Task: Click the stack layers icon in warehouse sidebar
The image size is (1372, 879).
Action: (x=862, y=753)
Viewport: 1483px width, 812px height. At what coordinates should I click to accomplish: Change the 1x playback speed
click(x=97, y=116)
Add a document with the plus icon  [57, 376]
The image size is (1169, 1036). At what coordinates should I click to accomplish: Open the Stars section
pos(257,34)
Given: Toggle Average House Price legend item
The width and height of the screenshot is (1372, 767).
· · · ·
Task to complete: Only one stretch of the entries above is wanted: the lines from the one containing "Viewport: 1483px width, 812px" through the one containing "Add a document". Please reproduce it exactly.

Final answer:
Viewport: 1483px width, 812px height. At what coordinates should I click to accomplish: Change the 1x playback speed
click(x=97, y=116)
Add a document with the plus icon  [57, 376]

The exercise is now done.